Description of the task —
The response must contain every line from the records below that has "item".

Dataset entries
------------

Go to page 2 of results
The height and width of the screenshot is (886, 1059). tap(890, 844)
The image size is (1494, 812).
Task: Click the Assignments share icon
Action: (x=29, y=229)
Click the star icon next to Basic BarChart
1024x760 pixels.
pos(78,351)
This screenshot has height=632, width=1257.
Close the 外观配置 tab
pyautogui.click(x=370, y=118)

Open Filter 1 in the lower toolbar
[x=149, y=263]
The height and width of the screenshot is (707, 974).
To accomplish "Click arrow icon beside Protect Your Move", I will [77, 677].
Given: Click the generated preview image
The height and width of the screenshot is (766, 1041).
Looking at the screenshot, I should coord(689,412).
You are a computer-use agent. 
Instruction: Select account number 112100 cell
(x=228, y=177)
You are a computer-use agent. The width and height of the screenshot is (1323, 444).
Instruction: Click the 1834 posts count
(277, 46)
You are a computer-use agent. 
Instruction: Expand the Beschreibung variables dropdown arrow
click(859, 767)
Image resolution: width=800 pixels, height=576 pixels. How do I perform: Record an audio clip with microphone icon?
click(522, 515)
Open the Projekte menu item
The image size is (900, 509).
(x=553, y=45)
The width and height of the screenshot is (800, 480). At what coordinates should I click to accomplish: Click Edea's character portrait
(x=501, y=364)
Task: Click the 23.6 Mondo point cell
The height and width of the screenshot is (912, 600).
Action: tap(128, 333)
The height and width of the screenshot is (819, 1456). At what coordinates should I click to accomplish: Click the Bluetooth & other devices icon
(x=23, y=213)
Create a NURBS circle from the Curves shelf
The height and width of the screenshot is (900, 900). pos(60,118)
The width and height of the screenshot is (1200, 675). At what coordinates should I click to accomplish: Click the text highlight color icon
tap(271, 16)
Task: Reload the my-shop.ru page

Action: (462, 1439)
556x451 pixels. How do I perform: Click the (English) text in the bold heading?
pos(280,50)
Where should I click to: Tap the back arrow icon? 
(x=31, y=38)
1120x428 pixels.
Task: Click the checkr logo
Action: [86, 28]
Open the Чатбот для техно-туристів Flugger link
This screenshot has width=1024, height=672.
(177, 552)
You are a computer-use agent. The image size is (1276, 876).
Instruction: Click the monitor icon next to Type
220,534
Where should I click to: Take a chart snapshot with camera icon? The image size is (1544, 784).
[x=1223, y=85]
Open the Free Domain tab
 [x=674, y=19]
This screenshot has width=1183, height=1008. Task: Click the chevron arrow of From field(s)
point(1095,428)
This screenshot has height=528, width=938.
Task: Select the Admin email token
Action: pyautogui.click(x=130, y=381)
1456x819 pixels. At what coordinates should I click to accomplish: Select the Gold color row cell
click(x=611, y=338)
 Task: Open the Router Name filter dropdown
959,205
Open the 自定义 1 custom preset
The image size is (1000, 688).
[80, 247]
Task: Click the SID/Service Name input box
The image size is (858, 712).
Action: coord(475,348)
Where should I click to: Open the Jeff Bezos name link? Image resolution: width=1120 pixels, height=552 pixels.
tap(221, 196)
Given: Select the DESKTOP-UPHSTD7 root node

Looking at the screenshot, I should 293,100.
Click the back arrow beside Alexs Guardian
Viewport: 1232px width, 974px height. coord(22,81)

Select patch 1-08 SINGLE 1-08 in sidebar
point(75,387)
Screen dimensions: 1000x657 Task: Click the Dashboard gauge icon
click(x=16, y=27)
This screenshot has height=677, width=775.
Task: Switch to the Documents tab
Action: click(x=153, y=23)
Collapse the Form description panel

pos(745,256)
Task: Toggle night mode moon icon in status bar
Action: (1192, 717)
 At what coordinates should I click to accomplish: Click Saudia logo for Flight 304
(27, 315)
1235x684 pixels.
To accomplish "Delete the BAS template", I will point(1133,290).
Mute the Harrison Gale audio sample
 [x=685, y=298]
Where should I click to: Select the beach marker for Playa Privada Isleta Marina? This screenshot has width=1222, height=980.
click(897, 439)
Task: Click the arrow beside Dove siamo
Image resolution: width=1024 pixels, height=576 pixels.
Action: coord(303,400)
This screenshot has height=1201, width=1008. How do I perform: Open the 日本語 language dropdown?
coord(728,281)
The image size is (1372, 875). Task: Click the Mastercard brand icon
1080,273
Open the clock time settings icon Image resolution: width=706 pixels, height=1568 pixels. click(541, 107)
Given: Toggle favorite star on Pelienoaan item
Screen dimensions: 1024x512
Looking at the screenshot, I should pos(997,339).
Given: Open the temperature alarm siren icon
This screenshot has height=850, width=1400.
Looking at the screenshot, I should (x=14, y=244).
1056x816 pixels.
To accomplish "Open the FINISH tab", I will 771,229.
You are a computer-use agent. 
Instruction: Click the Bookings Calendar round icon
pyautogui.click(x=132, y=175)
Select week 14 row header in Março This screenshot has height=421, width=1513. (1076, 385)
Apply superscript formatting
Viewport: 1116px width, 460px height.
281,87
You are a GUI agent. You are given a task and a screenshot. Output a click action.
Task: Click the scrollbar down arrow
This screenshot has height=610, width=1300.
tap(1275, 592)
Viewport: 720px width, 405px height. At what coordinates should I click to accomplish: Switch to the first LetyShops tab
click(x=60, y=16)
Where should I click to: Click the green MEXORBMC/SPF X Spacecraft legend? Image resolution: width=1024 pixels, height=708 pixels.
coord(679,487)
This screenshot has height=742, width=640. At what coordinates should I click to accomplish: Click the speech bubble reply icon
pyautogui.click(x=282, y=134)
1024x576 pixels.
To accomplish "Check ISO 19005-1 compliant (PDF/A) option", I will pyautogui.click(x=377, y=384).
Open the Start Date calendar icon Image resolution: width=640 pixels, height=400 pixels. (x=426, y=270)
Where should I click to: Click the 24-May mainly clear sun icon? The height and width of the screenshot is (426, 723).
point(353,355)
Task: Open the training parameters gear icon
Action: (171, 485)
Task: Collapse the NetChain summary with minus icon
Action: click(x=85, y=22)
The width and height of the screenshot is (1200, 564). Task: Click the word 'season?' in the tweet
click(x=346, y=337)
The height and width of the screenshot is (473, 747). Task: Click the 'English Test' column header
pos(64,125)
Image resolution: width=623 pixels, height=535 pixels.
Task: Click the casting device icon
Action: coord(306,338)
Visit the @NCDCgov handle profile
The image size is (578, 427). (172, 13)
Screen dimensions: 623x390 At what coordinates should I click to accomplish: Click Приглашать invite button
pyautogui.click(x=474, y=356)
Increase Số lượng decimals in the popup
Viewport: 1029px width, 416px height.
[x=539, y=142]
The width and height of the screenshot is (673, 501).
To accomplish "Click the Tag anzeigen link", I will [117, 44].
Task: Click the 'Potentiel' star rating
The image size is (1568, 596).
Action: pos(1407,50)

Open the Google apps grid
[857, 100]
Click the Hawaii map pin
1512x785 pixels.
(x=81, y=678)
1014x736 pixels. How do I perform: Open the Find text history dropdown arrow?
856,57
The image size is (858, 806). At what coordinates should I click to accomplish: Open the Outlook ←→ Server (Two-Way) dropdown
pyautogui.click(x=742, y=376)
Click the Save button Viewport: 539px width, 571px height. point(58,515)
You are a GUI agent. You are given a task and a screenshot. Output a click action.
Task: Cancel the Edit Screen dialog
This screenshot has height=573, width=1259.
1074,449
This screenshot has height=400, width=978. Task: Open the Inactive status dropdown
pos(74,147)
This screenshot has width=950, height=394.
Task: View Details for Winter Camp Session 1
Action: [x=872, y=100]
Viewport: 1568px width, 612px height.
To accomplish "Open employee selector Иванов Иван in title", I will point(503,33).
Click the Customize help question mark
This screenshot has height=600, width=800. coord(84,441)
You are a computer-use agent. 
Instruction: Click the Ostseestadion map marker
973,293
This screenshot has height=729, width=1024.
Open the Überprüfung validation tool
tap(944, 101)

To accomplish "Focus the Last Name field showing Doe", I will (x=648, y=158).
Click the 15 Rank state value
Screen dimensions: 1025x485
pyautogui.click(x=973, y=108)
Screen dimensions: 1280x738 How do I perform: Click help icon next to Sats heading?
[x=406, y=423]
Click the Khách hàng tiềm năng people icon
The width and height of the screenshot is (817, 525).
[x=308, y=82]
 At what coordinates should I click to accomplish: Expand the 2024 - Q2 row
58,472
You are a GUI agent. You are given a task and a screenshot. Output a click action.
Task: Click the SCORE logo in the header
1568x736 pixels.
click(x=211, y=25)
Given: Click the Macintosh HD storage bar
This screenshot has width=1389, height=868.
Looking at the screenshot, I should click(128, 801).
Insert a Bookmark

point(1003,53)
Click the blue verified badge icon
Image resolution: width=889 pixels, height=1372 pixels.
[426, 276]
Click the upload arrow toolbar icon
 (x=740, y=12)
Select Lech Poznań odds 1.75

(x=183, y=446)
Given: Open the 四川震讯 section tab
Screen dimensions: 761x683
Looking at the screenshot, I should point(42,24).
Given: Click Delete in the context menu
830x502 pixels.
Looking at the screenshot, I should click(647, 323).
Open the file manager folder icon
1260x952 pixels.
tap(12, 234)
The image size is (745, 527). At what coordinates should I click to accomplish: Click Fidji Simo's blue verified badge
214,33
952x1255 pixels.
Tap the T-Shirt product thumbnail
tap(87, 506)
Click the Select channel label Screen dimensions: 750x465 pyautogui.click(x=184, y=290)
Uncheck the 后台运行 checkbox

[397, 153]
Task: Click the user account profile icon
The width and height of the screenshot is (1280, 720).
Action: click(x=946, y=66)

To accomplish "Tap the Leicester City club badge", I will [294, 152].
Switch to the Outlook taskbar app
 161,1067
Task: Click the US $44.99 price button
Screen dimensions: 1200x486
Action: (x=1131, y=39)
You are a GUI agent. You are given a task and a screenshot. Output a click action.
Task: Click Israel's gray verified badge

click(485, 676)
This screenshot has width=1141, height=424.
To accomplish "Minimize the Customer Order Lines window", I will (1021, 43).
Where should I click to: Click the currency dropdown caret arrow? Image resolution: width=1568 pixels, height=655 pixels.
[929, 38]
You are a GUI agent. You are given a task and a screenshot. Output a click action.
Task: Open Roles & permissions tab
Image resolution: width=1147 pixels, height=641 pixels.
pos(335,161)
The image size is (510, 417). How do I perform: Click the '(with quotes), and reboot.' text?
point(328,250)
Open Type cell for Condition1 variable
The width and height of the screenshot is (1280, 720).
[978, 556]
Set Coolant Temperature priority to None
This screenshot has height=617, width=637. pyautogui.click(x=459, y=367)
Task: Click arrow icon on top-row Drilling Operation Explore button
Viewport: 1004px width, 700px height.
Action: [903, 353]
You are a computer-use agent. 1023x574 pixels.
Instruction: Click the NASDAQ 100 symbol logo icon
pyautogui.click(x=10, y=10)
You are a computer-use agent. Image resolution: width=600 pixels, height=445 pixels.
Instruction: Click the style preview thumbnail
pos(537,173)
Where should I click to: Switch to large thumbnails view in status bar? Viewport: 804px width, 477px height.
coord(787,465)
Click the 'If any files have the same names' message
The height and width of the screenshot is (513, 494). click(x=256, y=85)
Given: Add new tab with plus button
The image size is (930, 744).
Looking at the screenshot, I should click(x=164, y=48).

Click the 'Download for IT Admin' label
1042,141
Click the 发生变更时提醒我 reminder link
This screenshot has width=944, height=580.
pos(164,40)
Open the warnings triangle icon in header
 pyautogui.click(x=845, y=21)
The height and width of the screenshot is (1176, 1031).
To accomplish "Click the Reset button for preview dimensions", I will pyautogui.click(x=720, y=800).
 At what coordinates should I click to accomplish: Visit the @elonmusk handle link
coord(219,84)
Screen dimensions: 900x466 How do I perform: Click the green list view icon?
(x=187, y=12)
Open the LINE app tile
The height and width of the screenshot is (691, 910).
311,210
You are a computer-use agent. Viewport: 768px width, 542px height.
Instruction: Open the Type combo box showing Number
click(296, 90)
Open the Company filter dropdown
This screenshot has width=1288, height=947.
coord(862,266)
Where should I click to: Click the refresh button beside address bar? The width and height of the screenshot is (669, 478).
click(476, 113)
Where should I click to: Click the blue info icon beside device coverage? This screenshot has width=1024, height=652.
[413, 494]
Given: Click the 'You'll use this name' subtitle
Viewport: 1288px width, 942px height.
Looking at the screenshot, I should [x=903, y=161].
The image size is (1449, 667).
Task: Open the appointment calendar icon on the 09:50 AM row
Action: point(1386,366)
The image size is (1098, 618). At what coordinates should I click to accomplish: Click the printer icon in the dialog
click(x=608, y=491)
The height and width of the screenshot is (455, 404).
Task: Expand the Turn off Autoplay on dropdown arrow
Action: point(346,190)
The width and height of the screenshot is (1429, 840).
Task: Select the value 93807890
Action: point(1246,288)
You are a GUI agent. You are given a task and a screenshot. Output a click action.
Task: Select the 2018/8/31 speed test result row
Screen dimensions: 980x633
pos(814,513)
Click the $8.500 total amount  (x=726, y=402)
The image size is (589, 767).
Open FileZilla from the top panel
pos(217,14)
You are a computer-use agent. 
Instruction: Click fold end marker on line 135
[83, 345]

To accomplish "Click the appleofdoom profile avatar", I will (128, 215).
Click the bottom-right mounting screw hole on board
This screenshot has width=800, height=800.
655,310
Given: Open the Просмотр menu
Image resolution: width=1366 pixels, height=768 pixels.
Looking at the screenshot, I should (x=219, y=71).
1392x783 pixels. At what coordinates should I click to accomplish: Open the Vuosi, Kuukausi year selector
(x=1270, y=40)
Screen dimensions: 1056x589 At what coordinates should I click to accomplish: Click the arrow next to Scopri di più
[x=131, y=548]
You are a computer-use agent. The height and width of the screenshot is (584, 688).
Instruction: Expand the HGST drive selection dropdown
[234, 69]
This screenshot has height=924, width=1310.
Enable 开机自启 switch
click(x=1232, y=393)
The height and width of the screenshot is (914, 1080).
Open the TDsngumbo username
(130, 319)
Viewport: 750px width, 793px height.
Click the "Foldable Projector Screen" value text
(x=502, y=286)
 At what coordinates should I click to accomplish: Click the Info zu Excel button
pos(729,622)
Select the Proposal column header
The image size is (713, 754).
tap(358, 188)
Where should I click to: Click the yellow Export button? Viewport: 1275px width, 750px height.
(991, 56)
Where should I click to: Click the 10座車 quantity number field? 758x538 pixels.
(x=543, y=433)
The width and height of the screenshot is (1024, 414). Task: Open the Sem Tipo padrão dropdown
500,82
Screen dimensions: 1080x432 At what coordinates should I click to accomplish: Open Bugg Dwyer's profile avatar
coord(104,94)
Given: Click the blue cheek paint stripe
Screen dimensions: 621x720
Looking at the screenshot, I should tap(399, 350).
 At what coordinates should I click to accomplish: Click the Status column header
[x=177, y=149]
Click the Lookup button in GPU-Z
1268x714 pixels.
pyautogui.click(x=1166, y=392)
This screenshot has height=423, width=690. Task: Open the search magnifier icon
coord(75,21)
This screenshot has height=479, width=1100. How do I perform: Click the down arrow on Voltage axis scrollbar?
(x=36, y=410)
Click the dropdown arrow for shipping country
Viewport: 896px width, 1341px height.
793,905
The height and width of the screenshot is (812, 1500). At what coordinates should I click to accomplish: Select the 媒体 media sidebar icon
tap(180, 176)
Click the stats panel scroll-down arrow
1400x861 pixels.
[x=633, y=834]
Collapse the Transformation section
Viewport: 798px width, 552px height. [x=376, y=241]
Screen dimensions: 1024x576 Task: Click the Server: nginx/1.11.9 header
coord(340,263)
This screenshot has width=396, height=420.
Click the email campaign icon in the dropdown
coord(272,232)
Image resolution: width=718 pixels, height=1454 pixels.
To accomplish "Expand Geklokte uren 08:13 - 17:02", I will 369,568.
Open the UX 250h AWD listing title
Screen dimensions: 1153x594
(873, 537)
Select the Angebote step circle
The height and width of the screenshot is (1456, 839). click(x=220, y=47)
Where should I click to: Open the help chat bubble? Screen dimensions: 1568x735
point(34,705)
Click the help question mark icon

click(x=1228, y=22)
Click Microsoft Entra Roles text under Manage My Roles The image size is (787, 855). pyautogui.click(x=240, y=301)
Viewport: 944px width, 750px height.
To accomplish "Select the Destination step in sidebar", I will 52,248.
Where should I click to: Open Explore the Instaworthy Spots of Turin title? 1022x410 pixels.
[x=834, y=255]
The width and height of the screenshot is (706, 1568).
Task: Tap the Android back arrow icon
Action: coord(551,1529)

------------

Answer space —
Open the Projekte menu item
Given: Toggle favorite star on Pelienoaan item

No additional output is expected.